Calculating the two-photon continuum emission

This topic guide provides a detailed description of the two-photon continuum emission calculation as implemented in fiasco.Ion.two_photon().

In hydrogen-like ions, the transition \(2S_{1/2} \rightarrow 1S_{1/2} + h\nu\) cannot occur as an electric dipole transition, but only as a much slower magnetic dipole transition. The dominant transition then becomes \(2S_{1/2} \rightarrow 1S_{1/2} + h\nu_{1} + h\nu_{2}\).

In helium-like ions, the transition from \(1s2s ^{1}S_{0} \rightarrow 1s^{2}\ ^{1}S_{0} + h\nu\) is forbidden under quantum selection rules since \(\Delta J = 0\). Similarly, the dominant transition becomes \(1s2s ^{1}S_{0} \rightarrow 1s^{2}\ ^{1}S_{0} + h\nu_{1} + h\nu_{2}\).

In both cases, the energy of the two photons emitted equals the energy difference of the two levels.

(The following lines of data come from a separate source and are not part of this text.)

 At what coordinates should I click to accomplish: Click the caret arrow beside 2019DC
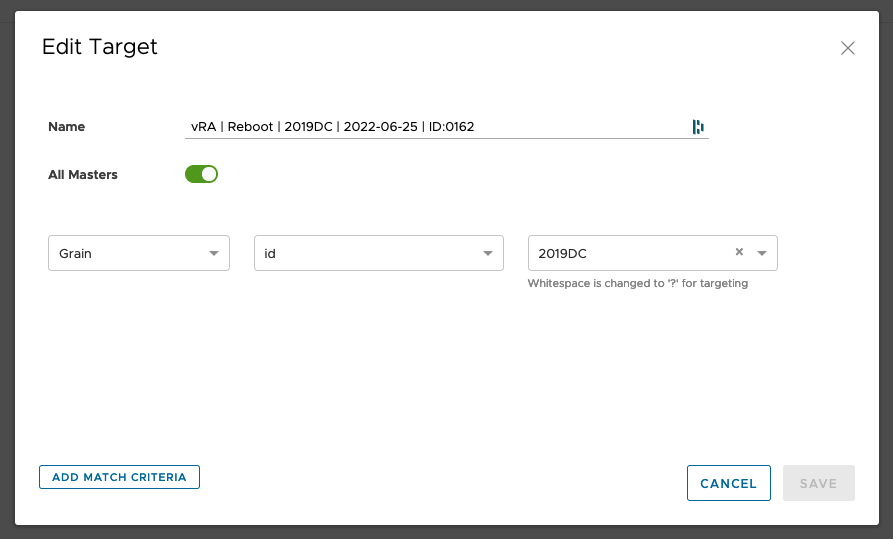point(762,254)
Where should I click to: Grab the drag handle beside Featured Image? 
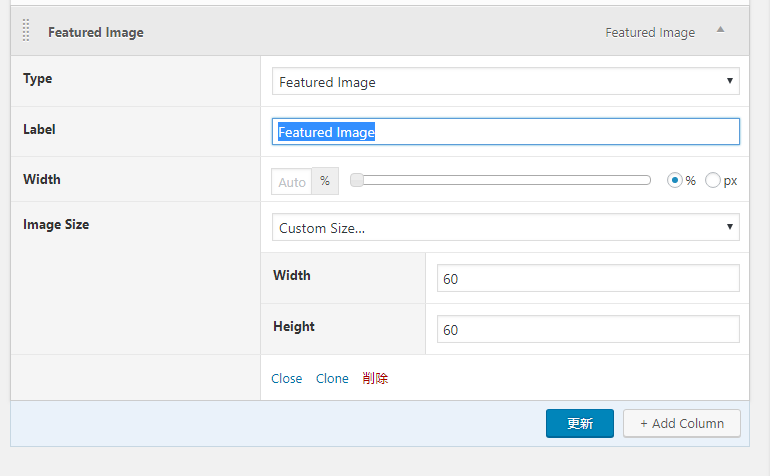coord(26,30)
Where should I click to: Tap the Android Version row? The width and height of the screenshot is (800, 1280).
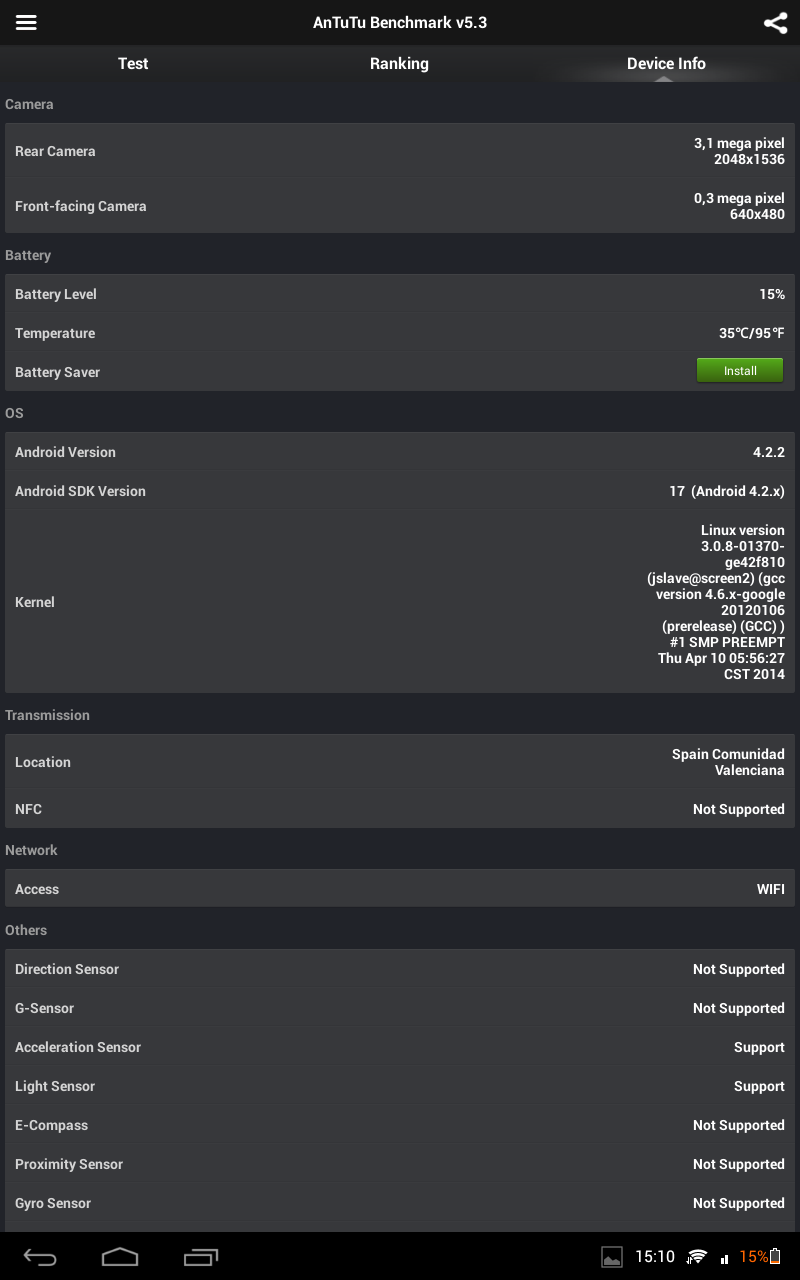click(400, 452)
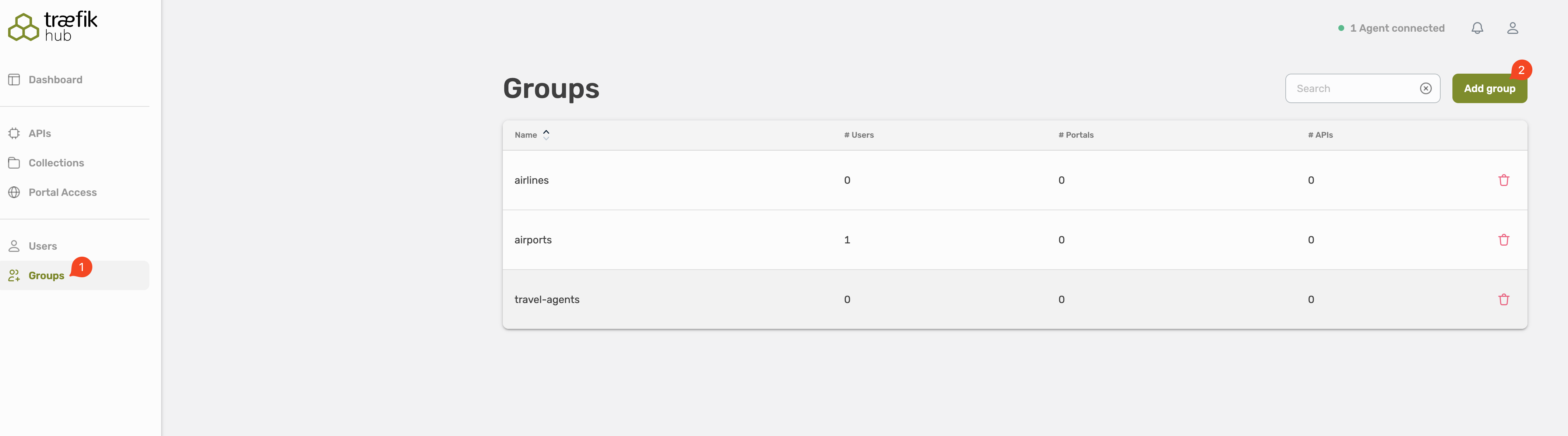
Task: Delete the airlines group
Action: click(1504, 180)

As a consequence, no photons can be emitted beneath the rest wavelength for a given transition. See the introduction of Drake [Dra86] for a concise description of the process.

The emission is given by

\[C_{2p}(\lambda, T, n_{e}) = hc \frac{n_{j}(X^{+m}) A_{ji} \lambda_{0} \psi(\frac{\lambda_{0}}{\lambda})}{\psi_{\text{norm}}\lambda^{3}}\]

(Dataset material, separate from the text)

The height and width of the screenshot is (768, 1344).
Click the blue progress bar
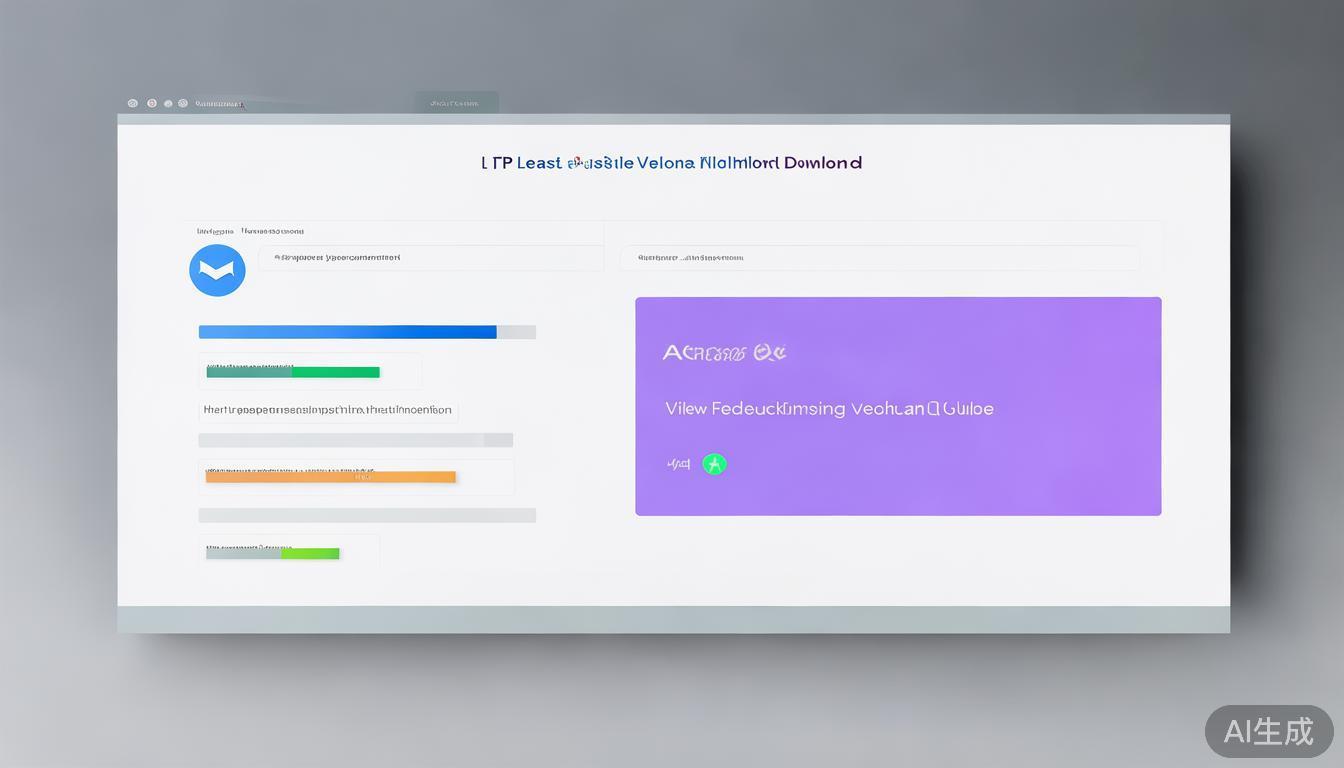(347, 332)

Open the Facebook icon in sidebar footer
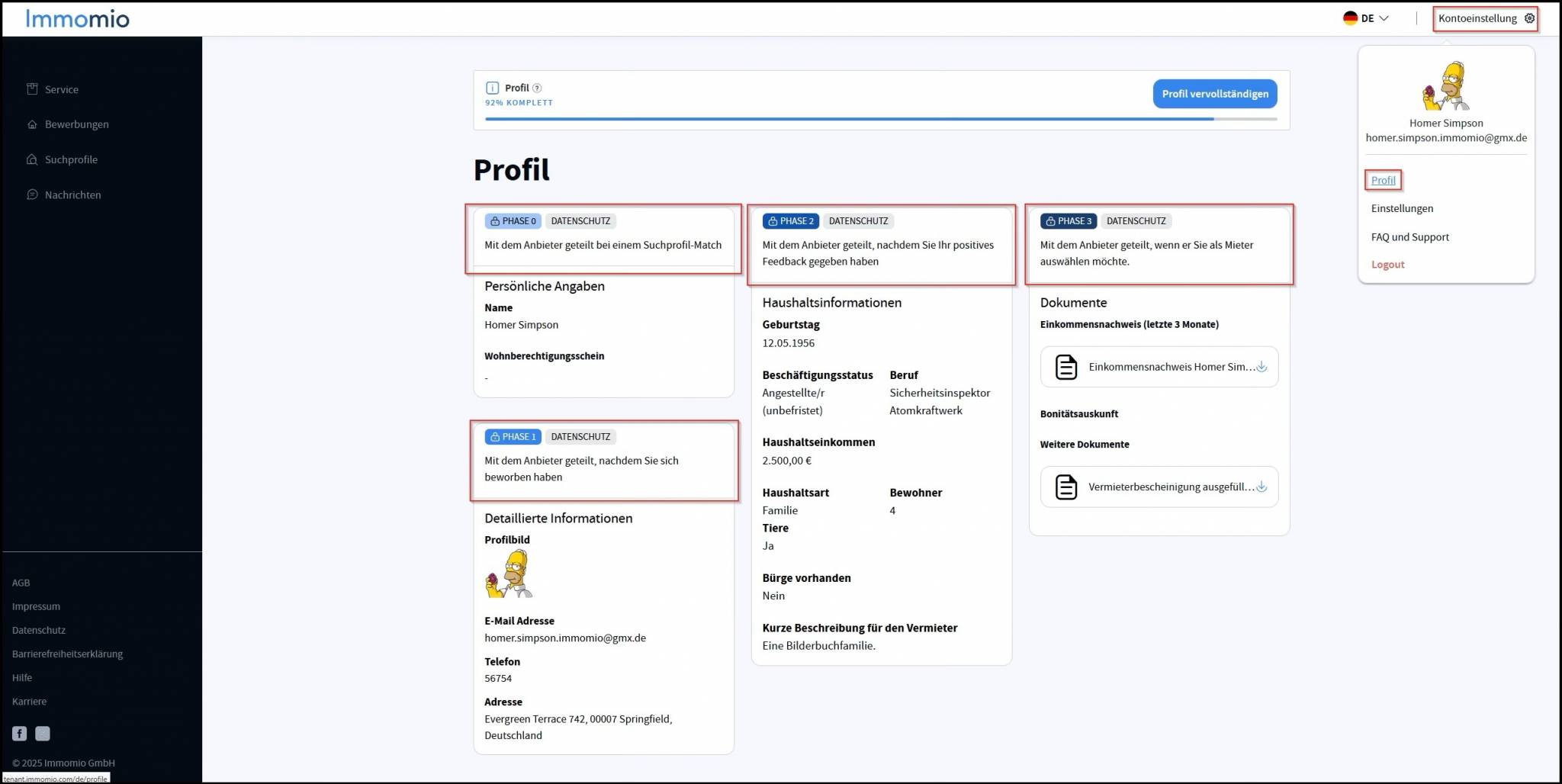click(x=20, y=734)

where \(\lambda_{0}\) is rest wavelength of the (disallowed) transition, \(A_{ji}\) is the Einstein spontaneous emission coefficient, \(\psi\) is so-called spectral distribution function, given approximately by

\[\psi(y) \approx 2.623 \sqrt{\cos{\Big(\pi(y-\frac{1}{2})\Big)}}\]

according to [GM78] and \(\psi_{\text{norm}}\) is a normalization factor such that

\[\frac{1}{\psi_{\text{norm}}} \int_{0}^{1} \psi(y) dy = 2\]

for hydrogen-like ions and \(1\) for helium-like ions. Finally, \(n_{j}(X^{+m})\) is the density of ions with charge state \(m\) of element \(X\) in excited state \(j\) and is given by

\[n_{j}(X^{+m}) = \frac{n_{j}(X^{+m})}{n(X^{+m})} \frac{n(X^{+m})}{n(X)} \frac{n(X)}{n_{H}} \frac{n_{H}}{n_{e}} n_{e}.\]